_AIM_: Can you rewrite the records below, replacing every "trash icon" with "delete icon" and leaving all else unchanged?

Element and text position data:
--- Start ---

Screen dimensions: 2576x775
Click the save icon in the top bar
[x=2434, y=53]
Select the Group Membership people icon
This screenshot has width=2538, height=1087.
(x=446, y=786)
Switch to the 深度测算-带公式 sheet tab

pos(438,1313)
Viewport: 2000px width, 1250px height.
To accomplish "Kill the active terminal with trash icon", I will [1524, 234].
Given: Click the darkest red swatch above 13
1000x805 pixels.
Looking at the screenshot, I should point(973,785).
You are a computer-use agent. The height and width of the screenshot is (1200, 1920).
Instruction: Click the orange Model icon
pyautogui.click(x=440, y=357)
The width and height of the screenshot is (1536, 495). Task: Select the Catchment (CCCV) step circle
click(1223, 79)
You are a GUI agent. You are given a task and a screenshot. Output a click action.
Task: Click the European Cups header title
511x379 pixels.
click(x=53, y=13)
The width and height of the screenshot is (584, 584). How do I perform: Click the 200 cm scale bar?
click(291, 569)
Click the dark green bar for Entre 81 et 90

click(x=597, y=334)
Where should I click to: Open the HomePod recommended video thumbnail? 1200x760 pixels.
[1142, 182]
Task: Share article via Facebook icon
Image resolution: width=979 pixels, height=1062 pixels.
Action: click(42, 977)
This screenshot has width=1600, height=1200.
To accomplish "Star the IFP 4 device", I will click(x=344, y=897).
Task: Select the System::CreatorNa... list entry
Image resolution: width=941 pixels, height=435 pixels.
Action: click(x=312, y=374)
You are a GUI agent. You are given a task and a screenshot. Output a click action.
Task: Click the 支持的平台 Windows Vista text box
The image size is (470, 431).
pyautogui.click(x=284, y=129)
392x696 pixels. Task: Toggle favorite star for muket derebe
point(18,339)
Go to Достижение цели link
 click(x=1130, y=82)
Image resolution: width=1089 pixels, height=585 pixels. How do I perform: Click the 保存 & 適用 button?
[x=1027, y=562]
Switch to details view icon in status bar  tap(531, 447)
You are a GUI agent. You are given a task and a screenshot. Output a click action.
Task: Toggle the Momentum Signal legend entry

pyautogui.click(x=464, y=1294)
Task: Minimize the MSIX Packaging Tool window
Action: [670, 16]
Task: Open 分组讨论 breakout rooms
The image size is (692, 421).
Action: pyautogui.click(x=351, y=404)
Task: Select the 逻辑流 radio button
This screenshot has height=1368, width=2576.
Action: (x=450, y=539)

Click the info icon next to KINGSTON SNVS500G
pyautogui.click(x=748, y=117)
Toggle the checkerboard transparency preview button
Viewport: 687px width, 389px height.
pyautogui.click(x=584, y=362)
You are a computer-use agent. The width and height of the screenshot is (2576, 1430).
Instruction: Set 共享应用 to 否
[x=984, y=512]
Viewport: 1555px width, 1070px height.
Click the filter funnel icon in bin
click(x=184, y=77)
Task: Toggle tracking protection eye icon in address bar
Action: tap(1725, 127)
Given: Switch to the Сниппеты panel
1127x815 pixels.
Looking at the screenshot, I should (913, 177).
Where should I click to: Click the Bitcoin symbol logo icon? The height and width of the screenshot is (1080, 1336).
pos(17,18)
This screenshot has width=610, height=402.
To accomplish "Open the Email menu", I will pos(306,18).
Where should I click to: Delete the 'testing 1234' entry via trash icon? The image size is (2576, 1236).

--- End ---

_THE COMPLETED TASK_:
Screen dimensions: 2576x775
Click the save icon in the top bar
[x=2434, y=53]
Select the Group Membership people icon
This screenshot has width=2538, height=1087.
(x=446, y=786)
Switch to the 深度测算-带公式 sheet tab

pos(438,1313)
Viewport: 2000px width, 1250px height.
To accomplish "Kill the active terminal with delete icon", I will [1524, 234].
Given: Click the darkest red swatch above 13
1000x805 pixels.
Looking at the screenshot, I should point(973,785).
You are a computer-use agent. The height and width of the screenshot is (1200, 1920).
Instruction: Click the orange Model icon
pyautogui.click(x=440, y=357)
The width and height of the screenshot is (1536, 495). Task: Select the Catchment (CCCV) step circle
click(1223, 79)
You are a GUI agent. You are given a task and a screenshot. Output a click action.
Task: Click the European Cups header title
511x379 pixels.
click(x=53, y=13)
The width and height of the screenshot is (584, 584). How do I perform: Click the 200 cm scale bar?
click(291, 569)
Click the dark green bar for Entre 81 et 90

click(x=597, y=334)
Where should I click to: Open the HomePod recommended video thumbnail? 1200x760 pixels.
[1142, 182]
Task: Share article via Facebook icon
Image resolution: width=979 pixels, height=1062 pixels.
Action: click(42, 977)
This screenshot has width=1600, height=1200.
To accomplish "Star the IFP 4 device", I will click(x=344, y=897).
Task: Select the System::CreatorNa... list entry
Image resolution: width=941 pixels, height=435 pixels.
Action: click(x=312, y=374)
You are a GUI agent. You are given a task and a screenshot. Output a click action.
Task: Click the 支持的平台 Windows Vista text box
The image size is (470, 431).
pyautogui.click(x=284, y=129)
392x696 pixels. Task: Toggle favorite star for muket derebe
point(18,339)
Go to Достижение цели link
 click(x=1130, y=82)
Image resolution: width=1089 pixels, height=585 pixels. How do I perform: Click the 保存 & 適用 button?
[x=1027, y=562]
Switch to details view icon in status bar  tap(531, 447)
You are a GUI agent. You are given a task and a screenshot. Output a click action.
Task: Toggle the Momentum Signal legend entry

pyautogui.click(x=464, y=1294)
Task: Minimize the MSIX Packaging Tool window
Action: [670, 16]
Task: Open 分组讨论 breakout rooms
The image size is (692, 421).
Action: pyautogui.click(x=351, y=404)
Task: Select the 逻辑流 radio button
This screenshot has height=1368, width=2576.
Action: (x=450, y=539)

Click the info icon next to KINGSTON SNVS500G
pyautogui.click(x=748, y=117)
Toggle the checkerboard transparency preview button
Viewport: 687px width, 389px height.
pyautogui.click(x=584, y=362)
You are a computer-use agent. The width and height of the screenshot is (2576, 1430).
Instruction: Set 共享应用 to 否
[x=984, y=512]
Viewport: 1555px width, 1070px height.
Click the filter funnel icon in bin
click(x=184, y=77)
Task: Toggle tracking protection eye icon in address bar
Action: tap(1725, 127)
Given: Switch to the Сниппеты panel
1127x815 pixels.
Looking at the screenshot, I should (913, 177).
Where should I click to: Click the Bitcoin symbol logo icon? The height and width of the screenshot is (1080, 1336).
pos(17,18)
This screenshot has width=610, height=402.
To accomplish "Open the Email menu", I will pos(306,18).
Where should I click to: Delete the 'testing 1234' entry via delete icon? The image size is (2576, 1236).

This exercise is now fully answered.